5 Favorite Fonts of an Old Typesetter

Metal moveable type. Photo by Willi Heidelbach.
I began my career as a typesetter in 1973 at the Key West Citizen, "the only daily published newspaper in Monroe County." The printing industry was in the throes of switching from hot metal typesetting to phototypesetting, or "cold" type.

Until the advent of this new technology, men dominated the typesetting field because of the weight of the big wooden trays that held the lead type. It took broad shoulders and strong forearms to carry them. The introduction of cold type in the 1960s opened the door for women, like me, and all I needed to know was how to type.

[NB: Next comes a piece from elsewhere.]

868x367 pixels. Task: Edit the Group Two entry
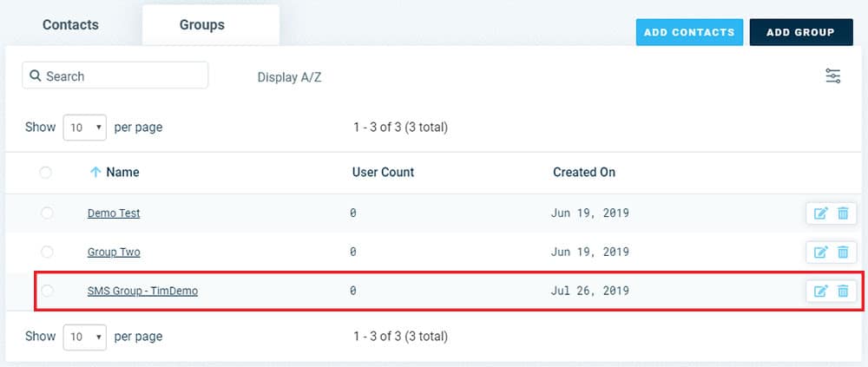820,252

Phototypesetting equipment prevailed throughout the
1970s and 1980s until Apple introduced the Macintosh
and desktop publishing was born.
As long as I can remember I have loved the physical act of writing. I spent hours as a child copying poems, stories and dictionary definitions just to have something to write. I was convinced at the age of 11 that I had lived as one of those monks of the middle ages, illuminating manuscripts for the wealthy patrons of the church.  I had visited the library often and I learned that some of the larger European monasteries contained separate areas for the monks who specialized in the production of manuscripts, a place called a scriptorium, and I could well imagine how those spaces felt and smelled. It was vivid in my imagination as a child, and actually is, still. Within the walls of a scriptorium were individualized areas where a monk could sit and work on a manuscript without being disturbed by his fellow brethren. To me, that would be heaven.

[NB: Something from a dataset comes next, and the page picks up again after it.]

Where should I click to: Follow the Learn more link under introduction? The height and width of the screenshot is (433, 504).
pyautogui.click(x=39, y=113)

Typesetting was a natural fit for me and, as such, I spent twenty years of my life doing it for newspapers, magazines, advertising agencies and print shops. And, because I spent so much of my time immersed in type, I developed a list of favorites. So, on with the show!

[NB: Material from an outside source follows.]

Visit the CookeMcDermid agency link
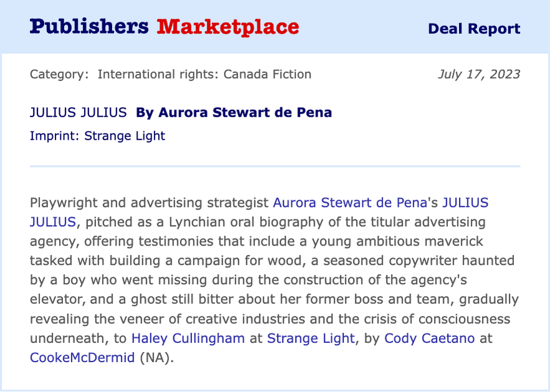Viewport: 550px width, 392px height. 82,358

Always at the top of my list is Garamond! There are a few versions, but, whichever one you're using, they all appear to have the characteristics of the original Garamond. The letterforms convey a sense of fluidity and there are unique characteristics in the letters, such as the small bowl of the lower case a and the small eye of the e. Long extenders and top serifs have a downward slope. And, the italics is, without question, THE most beautiful of any italic font found anywhere. More importantly, Garamond is considered to be among the most legible and readable serif typefaces for use in print (offline) applications today. It is truly a timeless font and belongs on all "best of" font lists.

My favorite sans serif type is Gill Sans, designed by graphic artist Eric Gill in 1926 when he painted a sign above the door of a bookstore. He was later commissioned to develop an entire family of fonts based on his design, and the story is that his font was meant to combat the "modern" faces coming out of Germany in that era, like Futura and Kabel. Gill Sans was released by Monotype Corporation in 1928 and has been a favorite of designers around the world ever since. Gill designed this face to function equally well as a text face and for display. THAT is what makes it a great font family, in my humble opinion, and it is my first font when I'm looking for sans serif body copy. I like the balance of the interletter relationships. I think it's because the capital M is based on the proportions of a square with the middle strokes meeting at the centre of that square. That gives it less of a mechanical feel than geometric sans serifs like Futura. It is a beautiful face and continues to thrive to this day, often being used to bring an artistic or cultural sensibility to projects. I truly love Gill Sans.

ITC Avant Garde is a distinctive sans serif that I consider the "Thoroughly Modern Millie" of typefaces. According to Wikipedia, it is based on the logo font used in the Avant Garde magazine of the 1970s. Herb Lubalin devised the logo concept and its companion headline typeface, then he and Tom Carnase, a partner in Lubalin's design firm, worked together to transform the idea into a full-fledged typeface. It is very modern, yet, not mechanical. The roundness of the letters lends to its readability and, like Gill Sans, works as a headline type as well as a text face.

Palatino is the name of a large typeface family that began as an old style serif typeface designed by Hermann Zapf in Frankfurt, Germany. First released in 1948 by the Linotype foundry, it would be one of the Macintosh's original typefaces when the first Apple computer appeared in the 1980s. Like Garamond, it is highly readable as text and as a headline font, but, where Garamond is elegant letterforms (think Giorgio Armani), Palatino has a softness that is welcoming to the eye (think Ralph Lauren). I adore Palatino and use it over and over.

If I were trapped on a desert island and could only have one script font, it would have to be ITC Edwardian Script. Designed by Edward Benguiat, it has a musical character quality, but is clearly a calligraphic typeface. It is truly a delicate, yet sophisticated typeface. It is reported that the characters were each drawn and redrawn until the connections of the letters was perfected to create the look of true handwriting. It's probably THE most readable script font out there.

I still purchase fonts and have a library of fonts from across the web, acquired over the years. I am a font whore. But, when I am stuck, or don't know how to begin a project, I will go to one of these typefaces to help me tell the story. It works every single time.